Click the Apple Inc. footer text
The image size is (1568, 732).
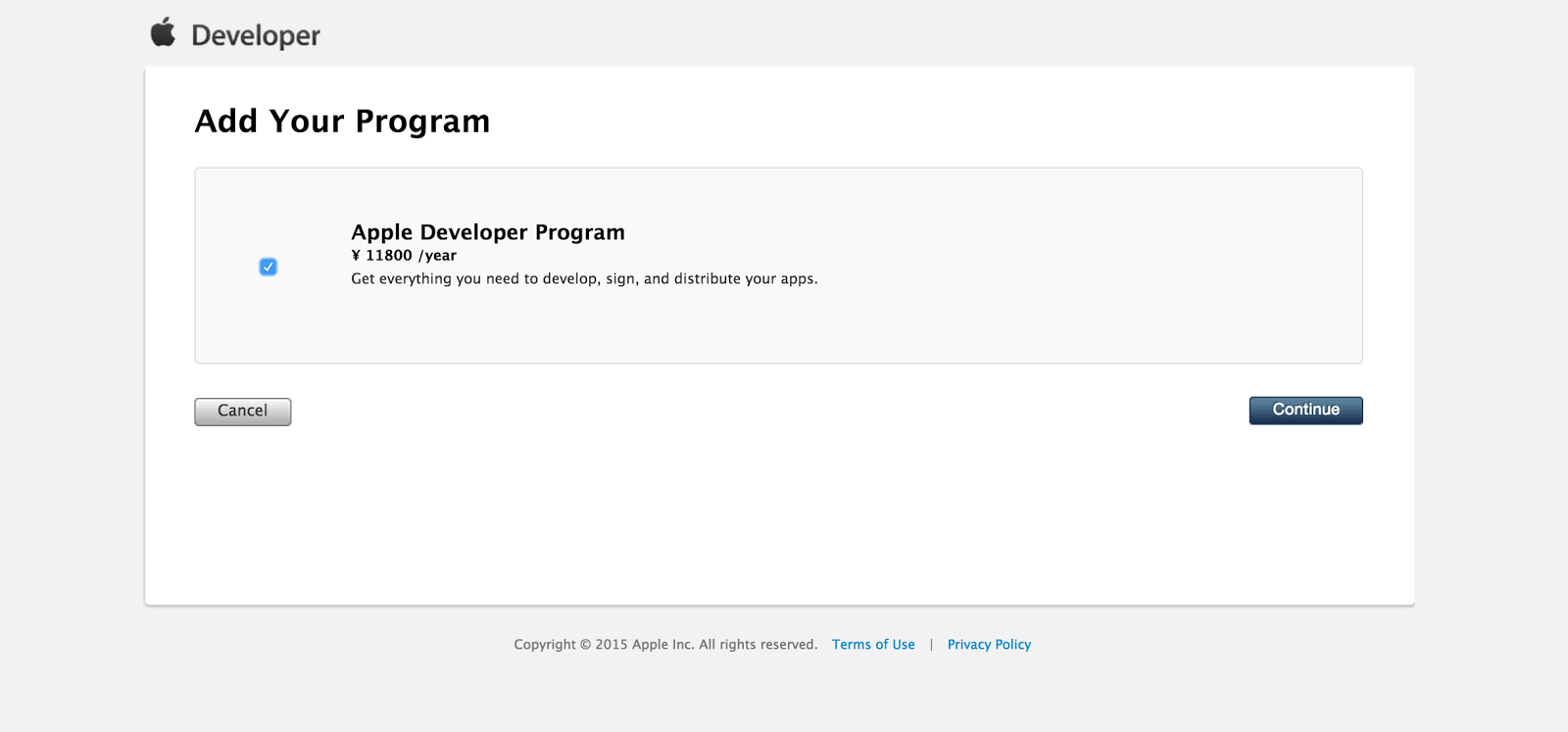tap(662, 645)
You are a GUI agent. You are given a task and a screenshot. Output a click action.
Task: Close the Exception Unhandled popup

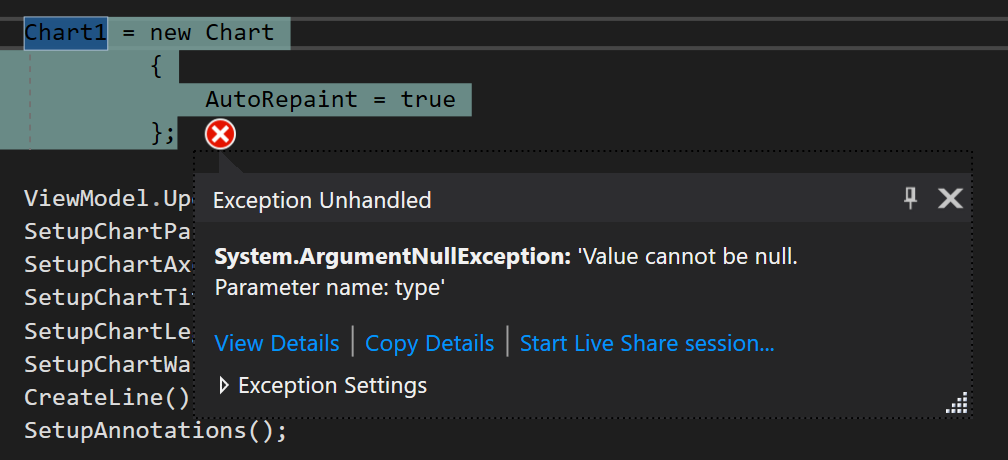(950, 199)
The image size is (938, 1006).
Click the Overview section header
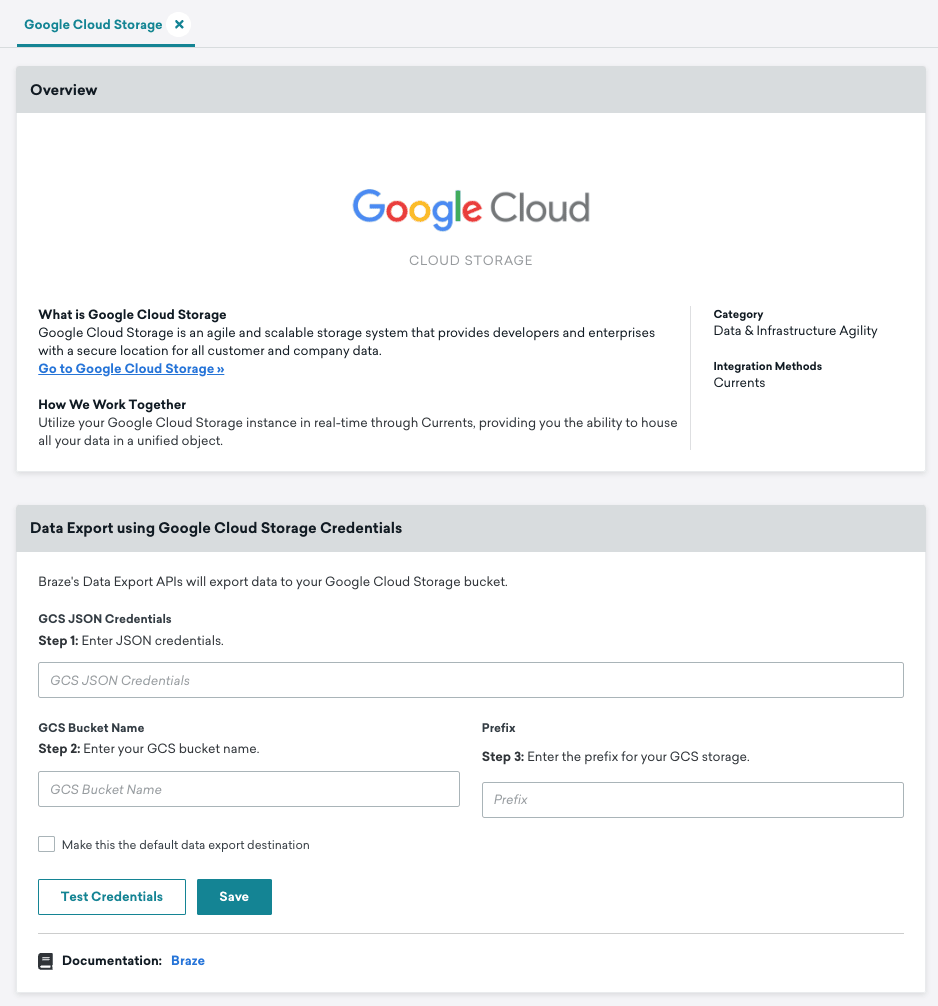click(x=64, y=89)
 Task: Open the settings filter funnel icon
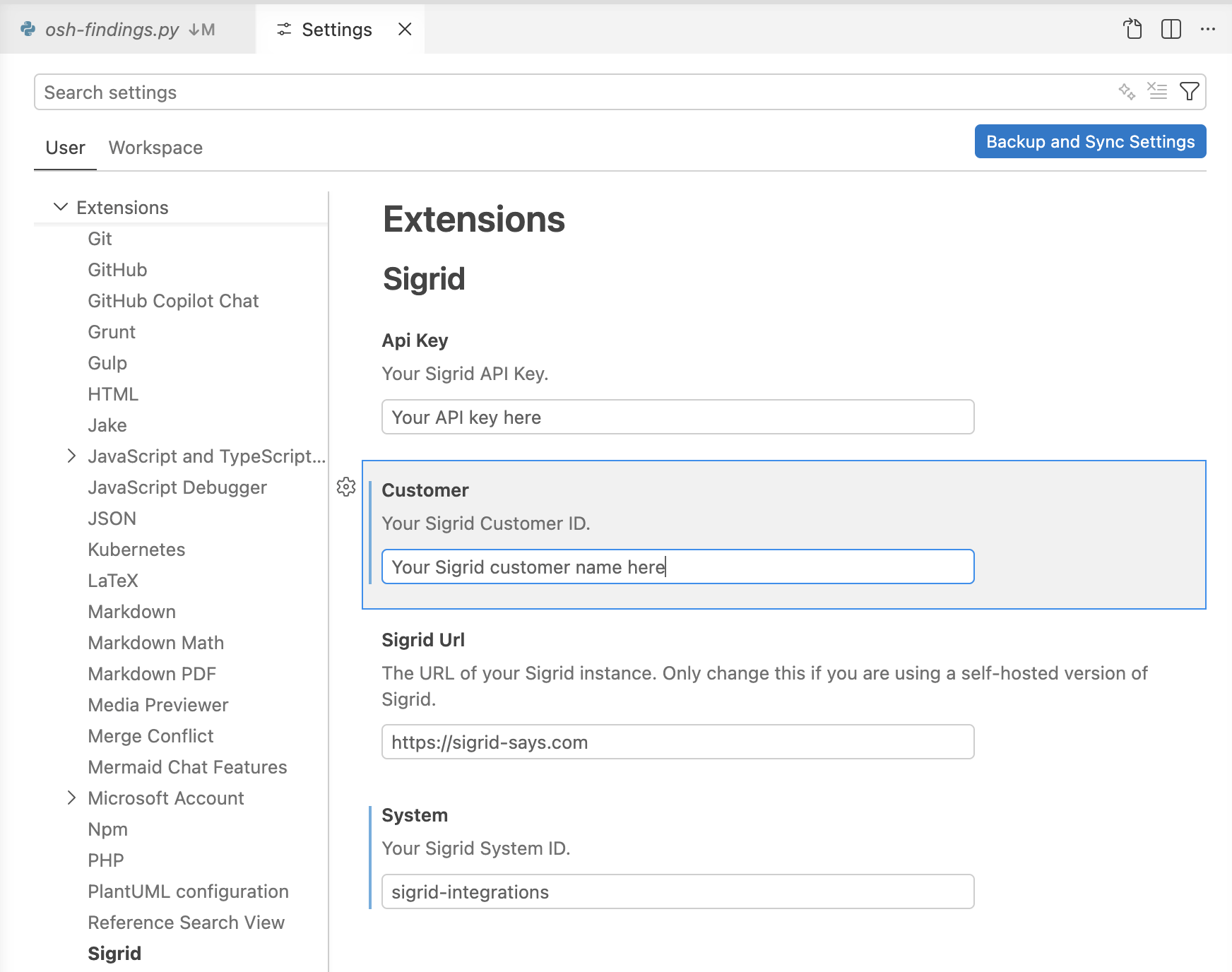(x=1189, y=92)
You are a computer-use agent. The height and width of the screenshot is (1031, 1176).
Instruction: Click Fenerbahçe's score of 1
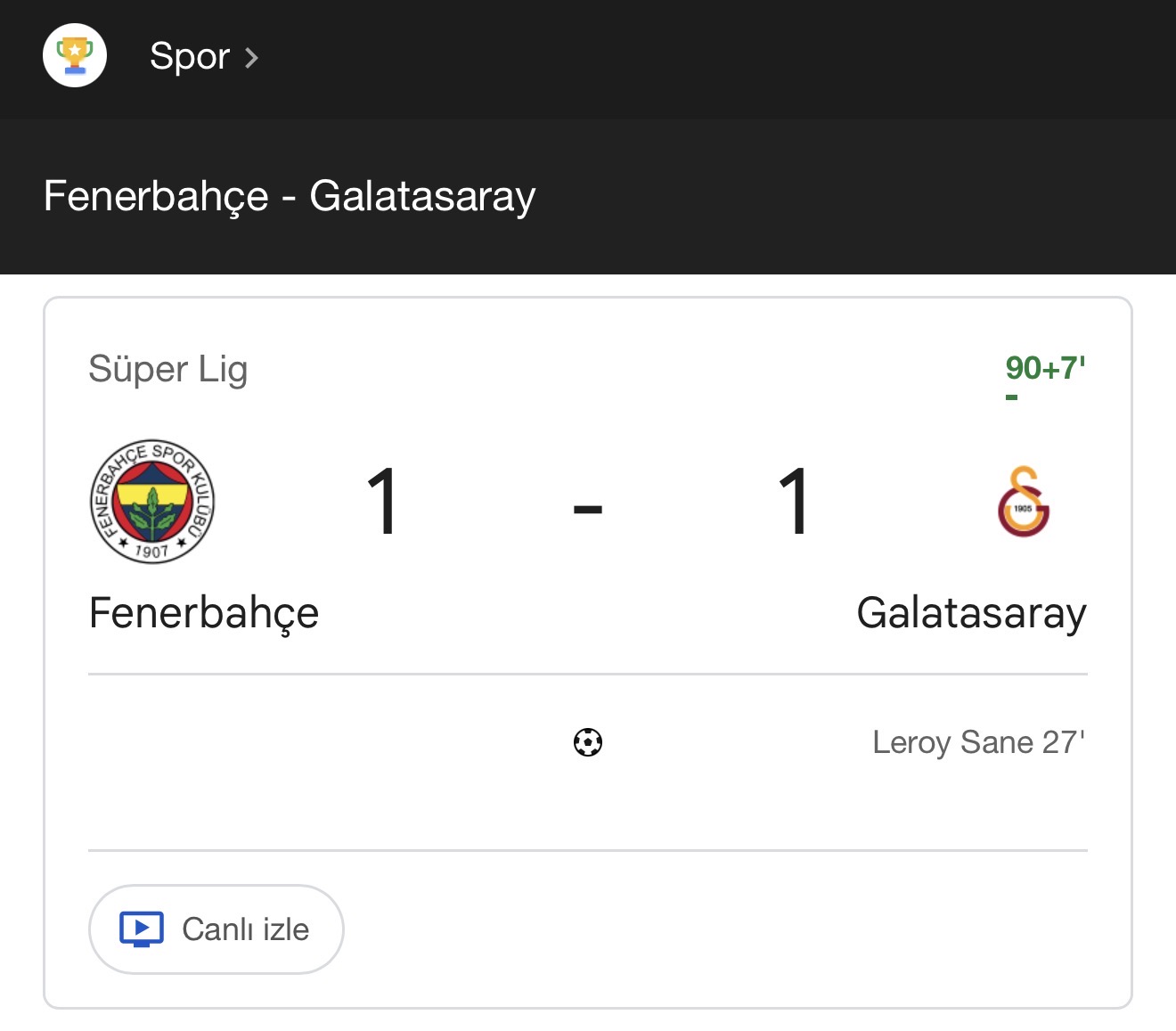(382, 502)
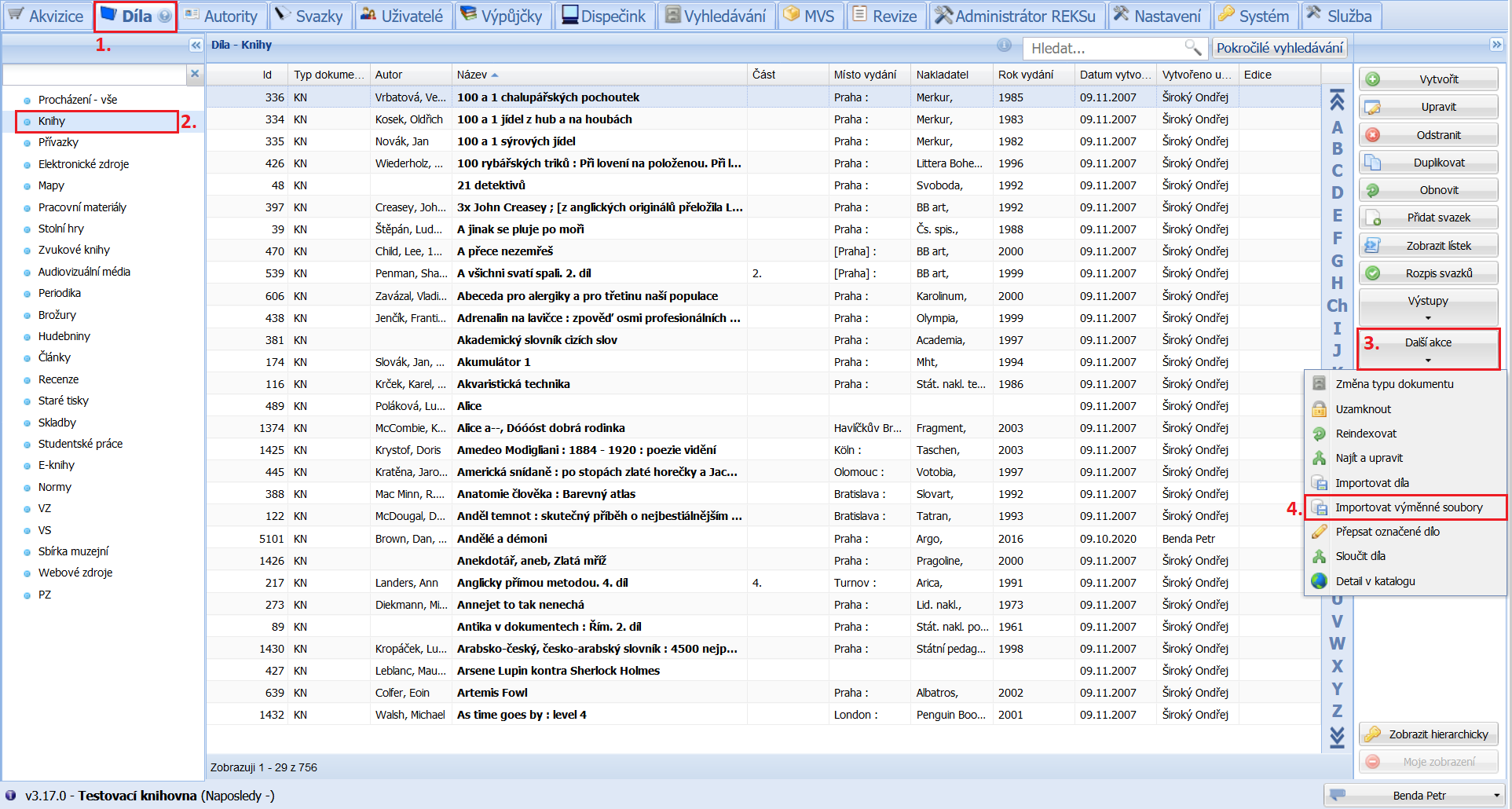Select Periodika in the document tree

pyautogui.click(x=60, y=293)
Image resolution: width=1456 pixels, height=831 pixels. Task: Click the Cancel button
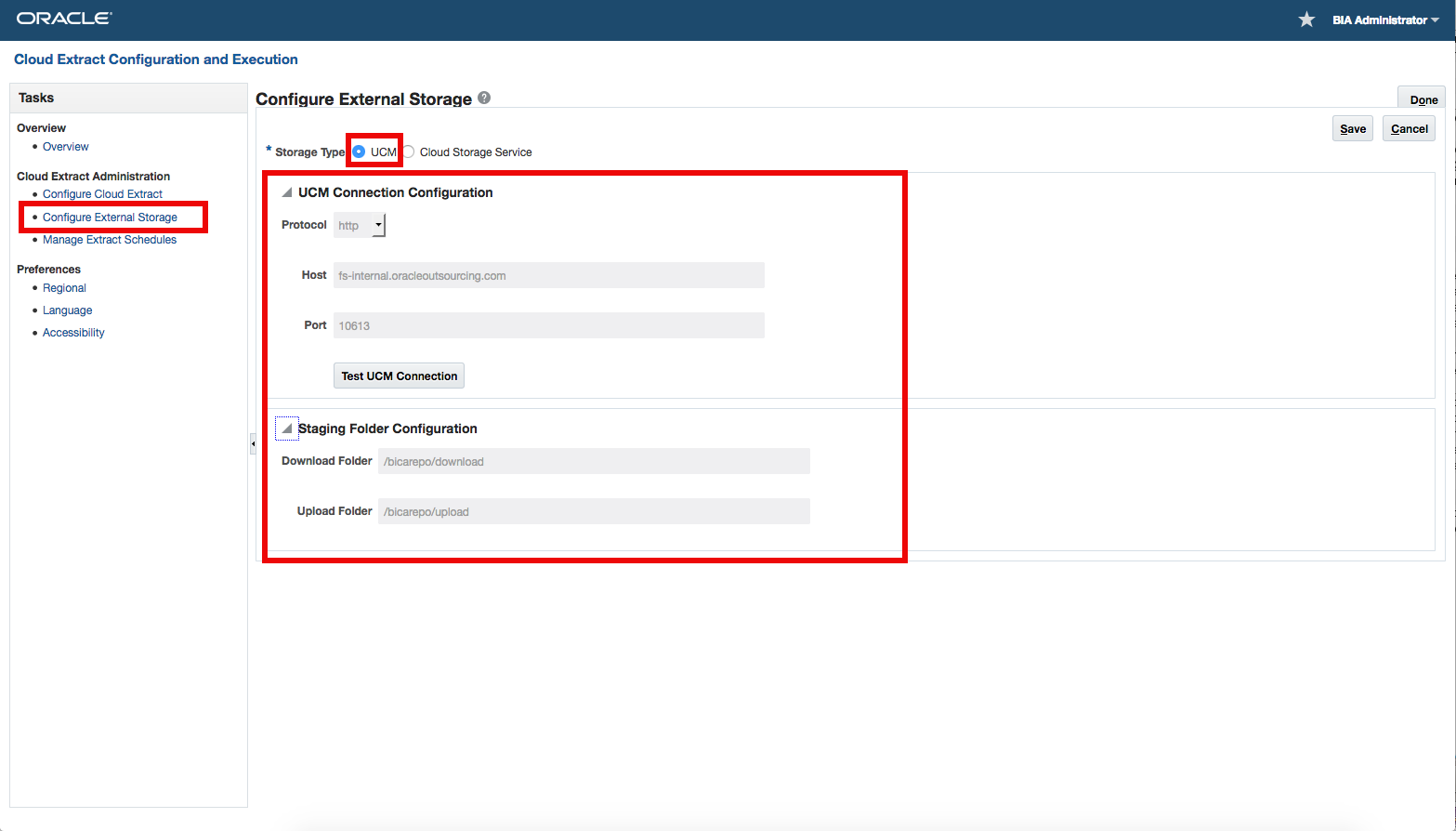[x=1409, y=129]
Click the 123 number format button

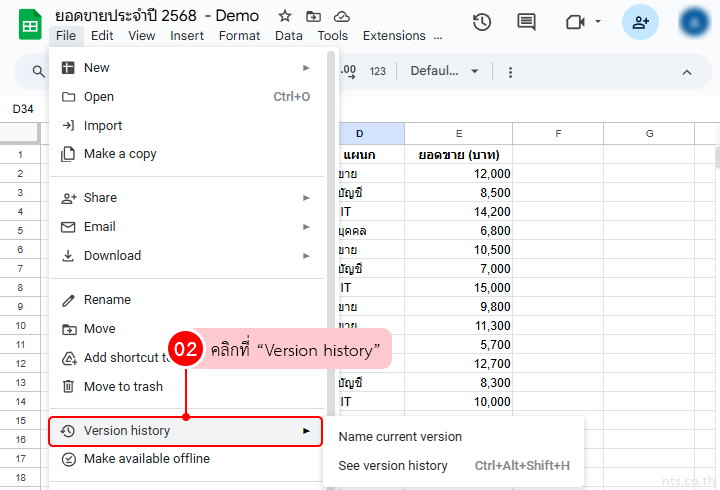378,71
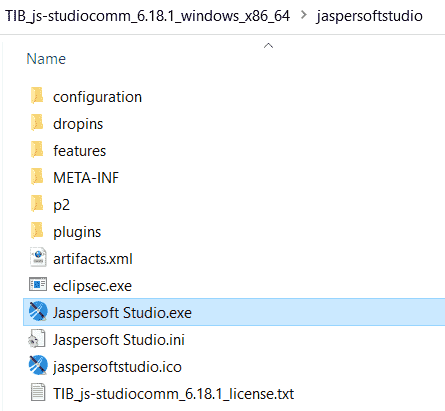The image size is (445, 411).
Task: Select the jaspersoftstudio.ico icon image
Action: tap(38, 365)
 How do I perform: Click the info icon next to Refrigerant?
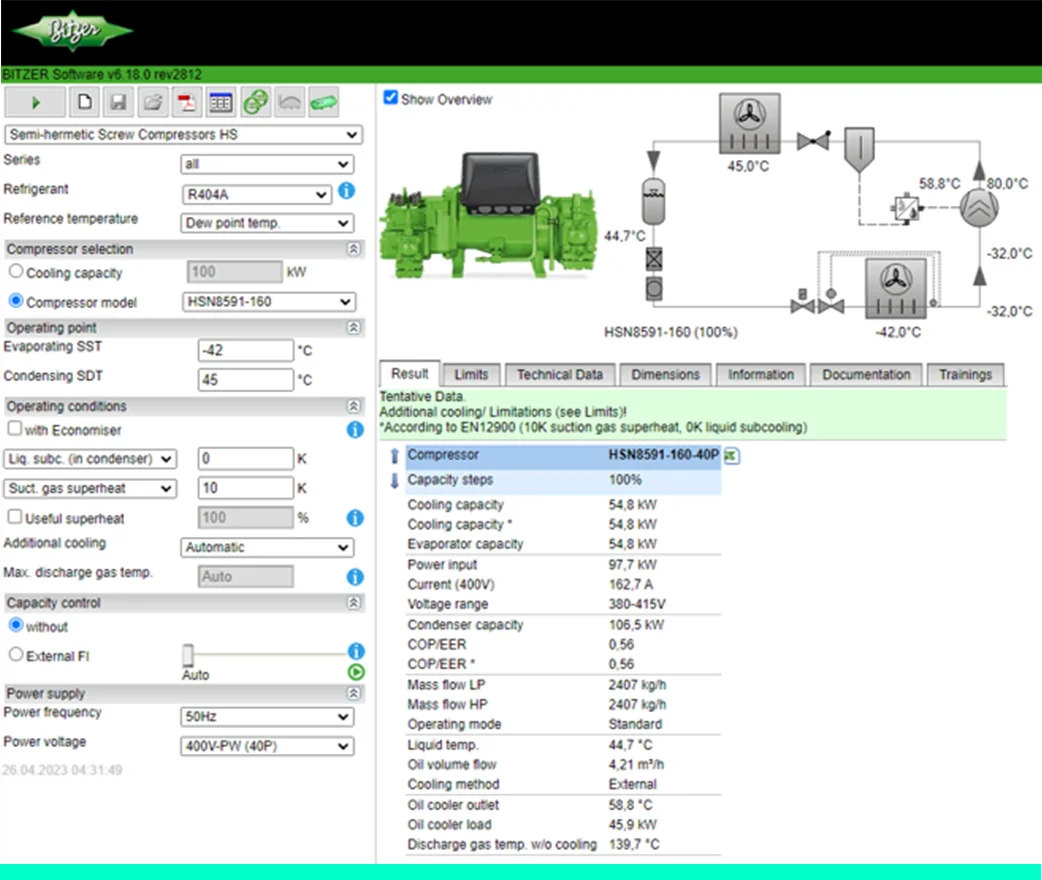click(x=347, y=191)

## About this exercise
When you copy the listing, keep every line exactly as it is but leave out all images.

## Response area
Click the Apple Inc. footer text
The image size is (1568, 732).
tap(662, 645)
You are a GUI agent. You are given a task and a screenshot. Output a click action.
Task: Close the Exception Unhandled popup

(950, 199)
The image size is (938, 1006).
Click the Overview section header
click(x=64, y=89)
 Task: Open the settings filter funnel icon
(x=1189, y=92)
You are a computer-use agent. The height and width of the screenshot is (1031, 1176).
Instruction: Click Fenerbahçe's score of 1
(382, 502)
Select Periodika in the document tree

pyautogui.click(x=60, y=293)
Image resolution: width=1456 pixels, height=831 pixels. Task: Click the Cancel button
[x=1409, y=129]
Click the 123 number format button

378,71
The image size is (445, 411).
Task: Select the jaspersoftstudio.ico icon image
Action: tap(38, 365)
 How do I perform: Click the info icon next to Refrigerant?
click(x=347, y=191)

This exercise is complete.